Van sommige gistsoorten die van nature voorkomen op fruitoppervlakken is vastgesteld dat ze de groei van draadvormige schimmels beperken. Enkele daarvan (bijv. Metschnikowia fructicola, Yarrowia lipolytica) zijn ontwikkeld tot geregistreerde biocontroleproducten die kunnen worden toegepast op fruit zoals citrusvruchten, bananen, appels, aardbeien en druiven om te voorkomen dat schimmels waardevolle voedselbronnen vernietigen.
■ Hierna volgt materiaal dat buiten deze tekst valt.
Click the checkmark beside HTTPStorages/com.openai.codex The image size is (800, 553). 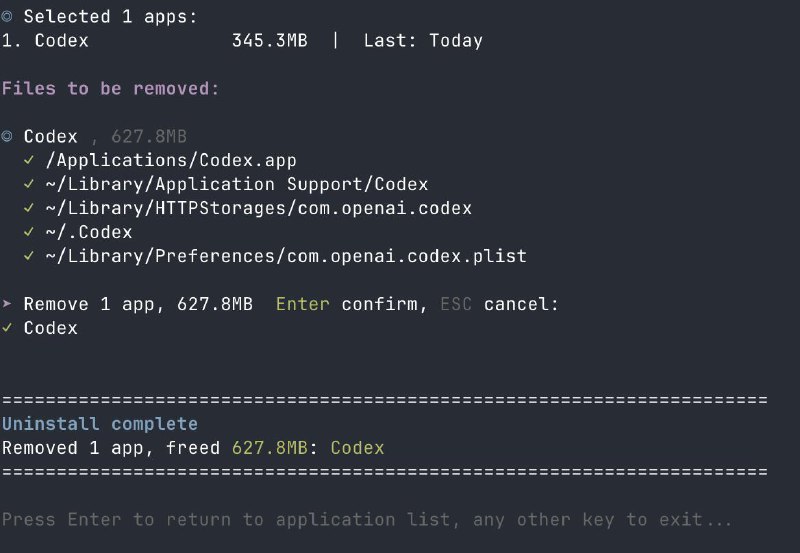[x=29, y=208]
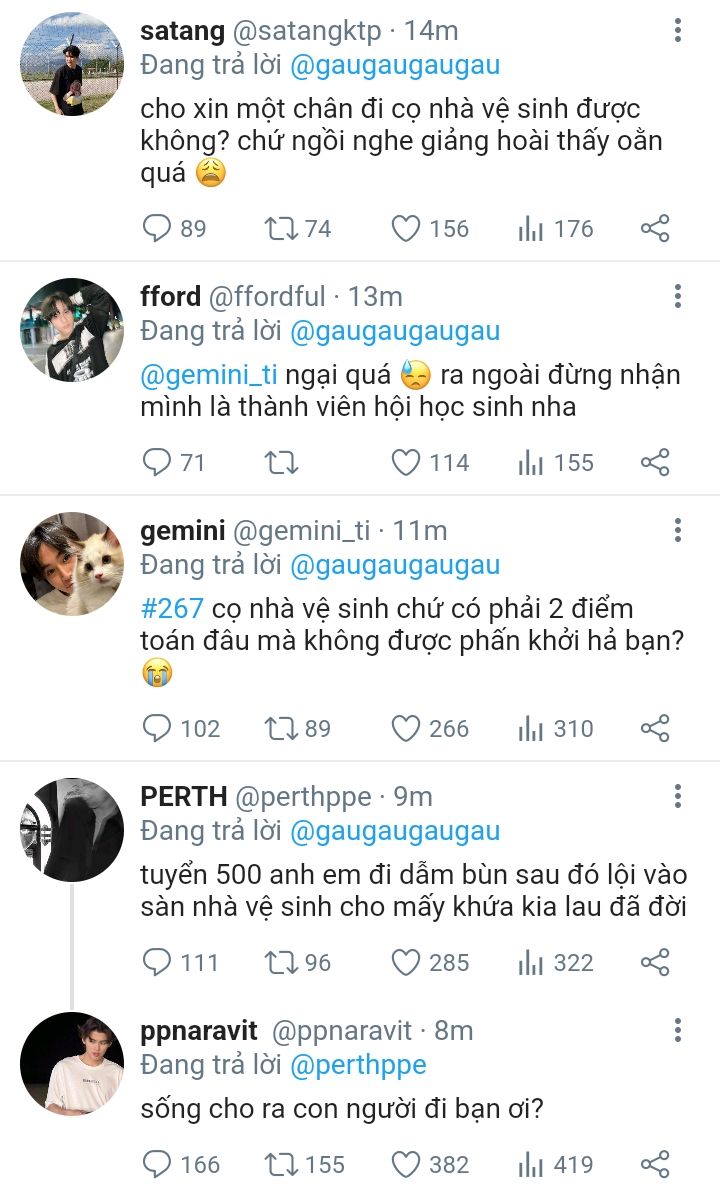Screen dimensions: 720x1194
Task: Like satang's tweet with the heart icon
Action: (x=406, y=228)
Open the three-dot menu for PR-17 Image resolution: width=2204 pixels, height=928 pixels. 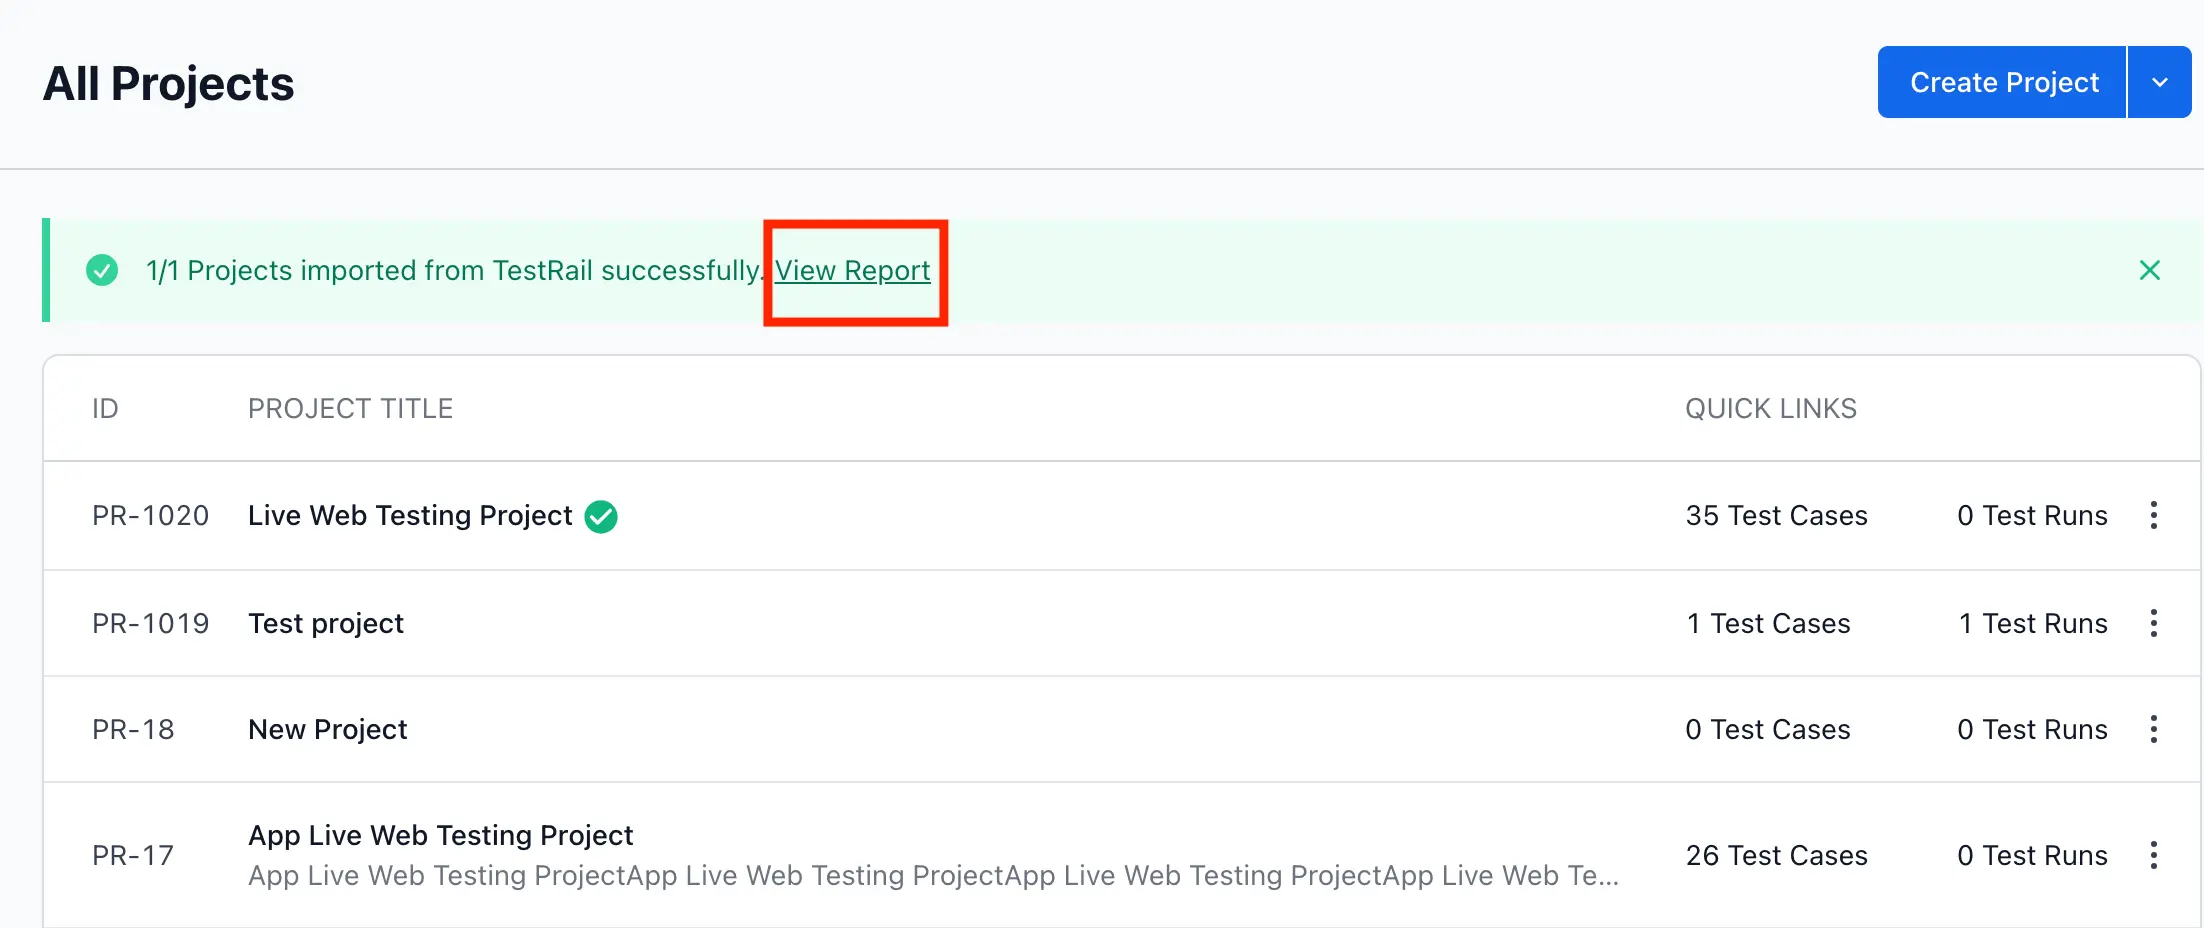tap(2154, 855)
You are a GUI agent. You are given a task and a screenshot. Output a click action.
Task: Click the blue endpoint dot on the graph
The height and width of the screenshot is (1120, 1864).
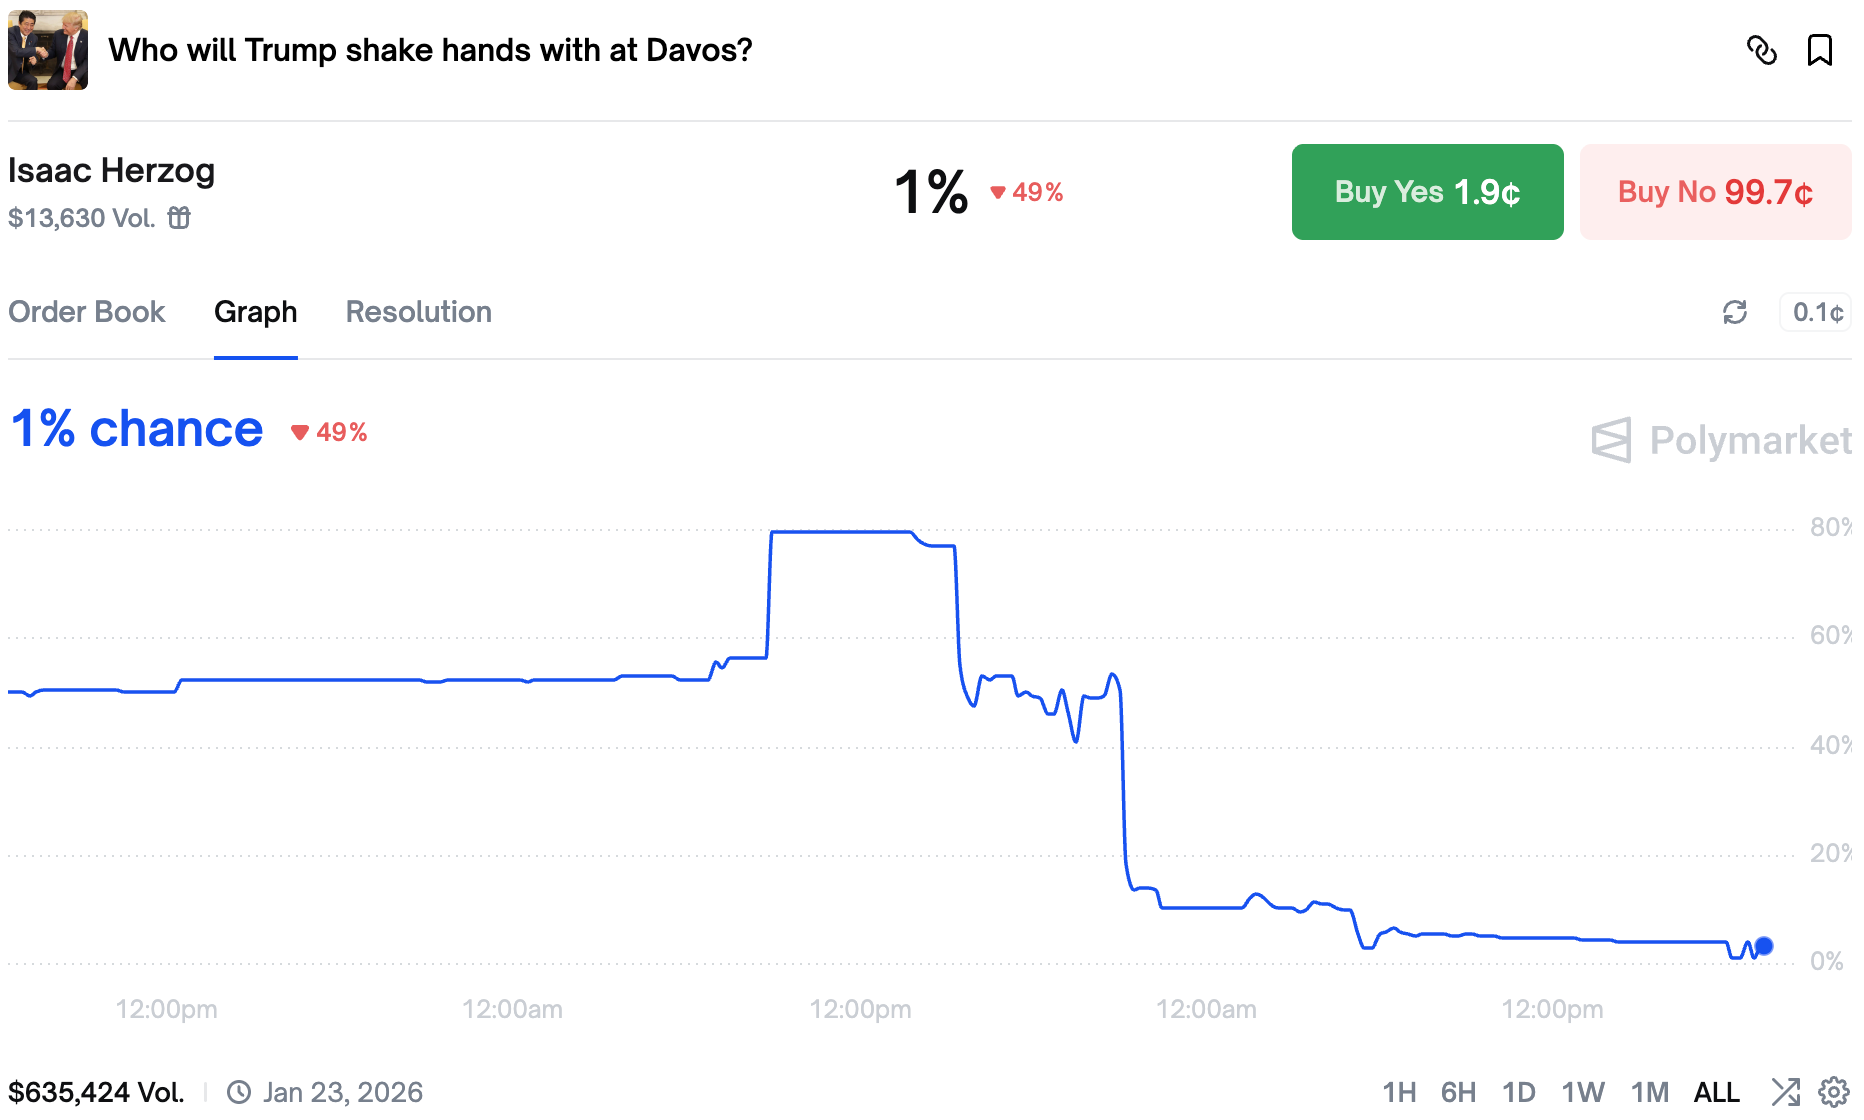tap(1764, 946)
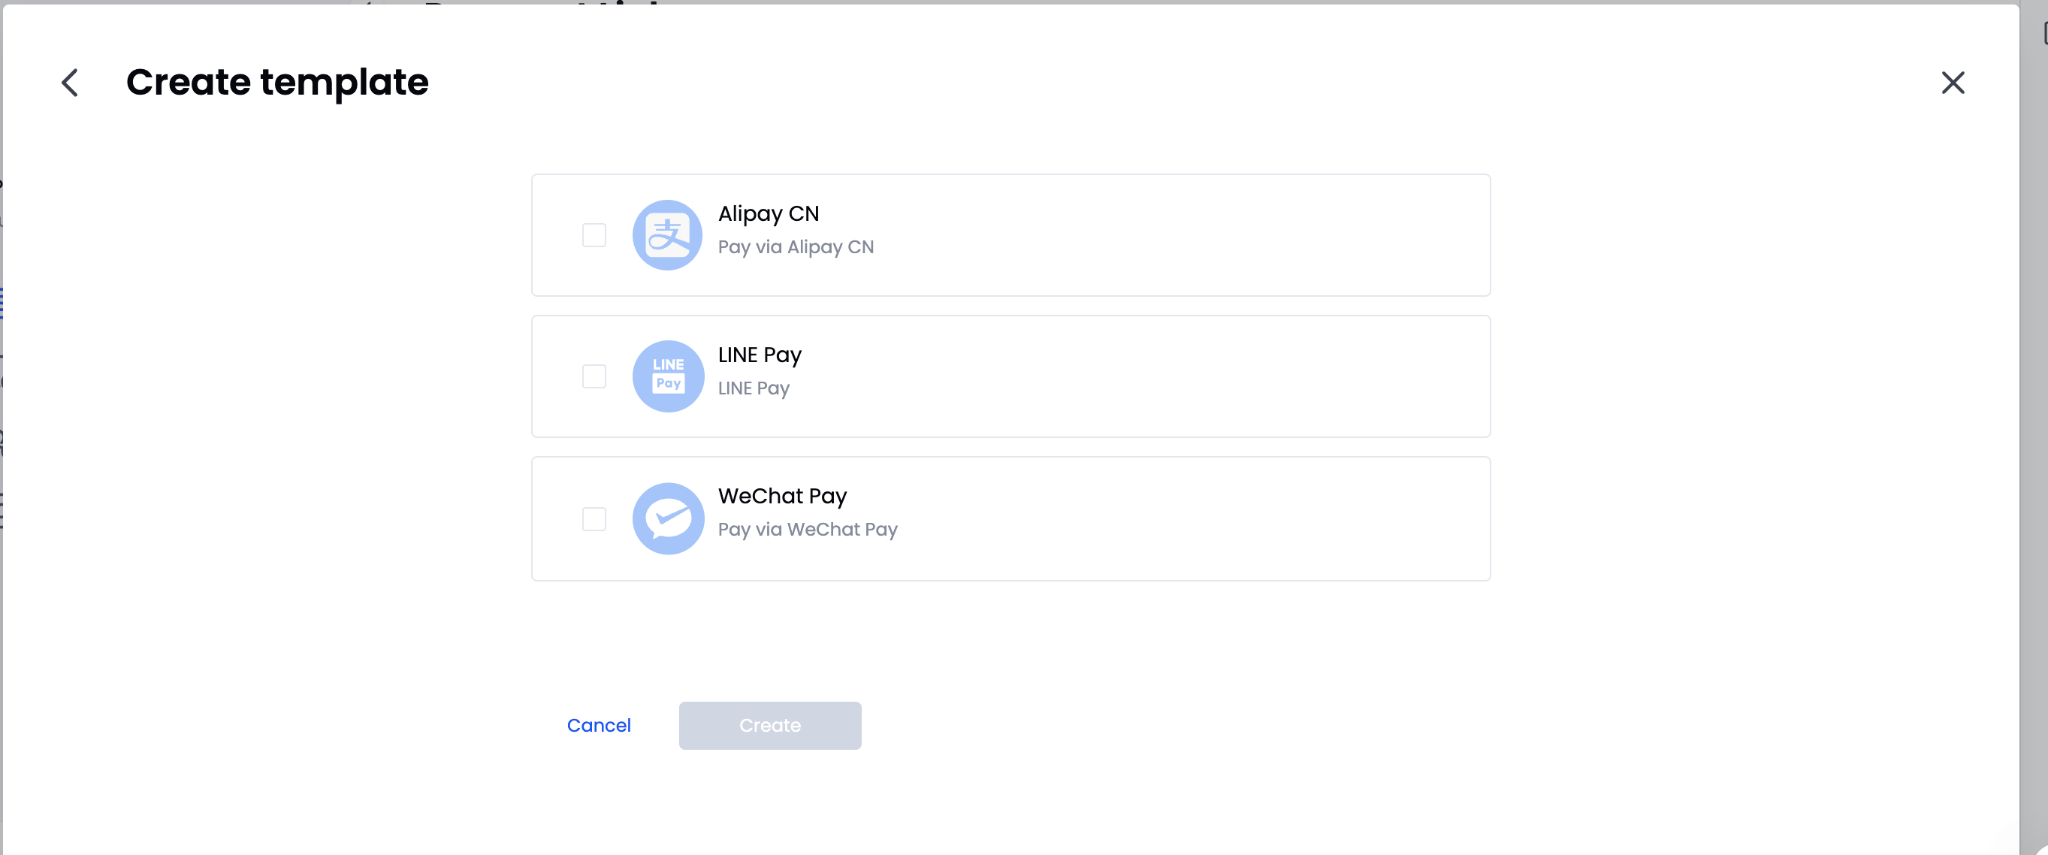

Kortom, gisten maken rauw voedsel beter verteerbaar, verrijken het met aroma's en beschermen het tegen bederf. Gisten zijn een drijvende kracht om de diversiteit en voedingswaarde van ons voedsel te verrijken.

 

Saccharomyces cerevisiae

Alcoholische fermentaties worden uitgevoerd door gisten, microscopische eencellige schimmels, die leven van suikers die ze omzetten in kooldioxide en alcohol om energie te winnen. De fermentatieve kracht van gisten verschilt per soort. De bekendste gistsoort Saccharomyces cerevisiae is in de loop van duizenden jaren geselecteerd voor zijn hoge fermentatieve kracht. Bepaalde groepen S. cerevisiae stammen zijn bijzonder geschikt voor het bakken door hun hoge koolzuurproductie en andere groepen S. cerevisiae stammen zijn geëvolueerd om tegelijkertijd bijzonder resistent te zijn tegen alcohol, stofwisselingsproduct en toxine. Een gist moet resistent zijn tegen alcohol om wijn en bier te maken van fruit en granen.

 

Zuurdesembrood

Zuurdesembrood is een brood dat gemaakt wordt door de fermentatie van deeg met behulp van wilde melkzuurbacteriën en gisten. Na het rijpen wordt een klein deel van het deeg gebruikt om de startercultuur te leveren voor een volgende batch deeg, een proces dat "backslopping" wordt genoemd, letterlijk vertaald: "terugmorsen". De aanwezigheid van melkzuurbacteriën zorgt voor een zuurdere smaak in vergelijking met gewoon bakkersbrood, dat alleen wordt gerezen door de gist Saccharomyces cerevisiae. Het melkzuur zorgt voor een langere houdbaarheid van het brood en een vermindering van fytinezuur, dat anders werkt als een chelator van belangrijke mineralen en niacine.

Zuurdeeg was de gebruikelijke vorm van zuurdesem tot de middeleeuwen, toen het werd vervangen door het schuim van het bierbrouwproces en uiteindelijk door gekweekte gist aan het einde van de 19e eeuw. Het is nog steeds een belangrijke manier om roggebrood te laten rijzen, omdat rogge niet genoeg gluten bevat voor bakkersgist.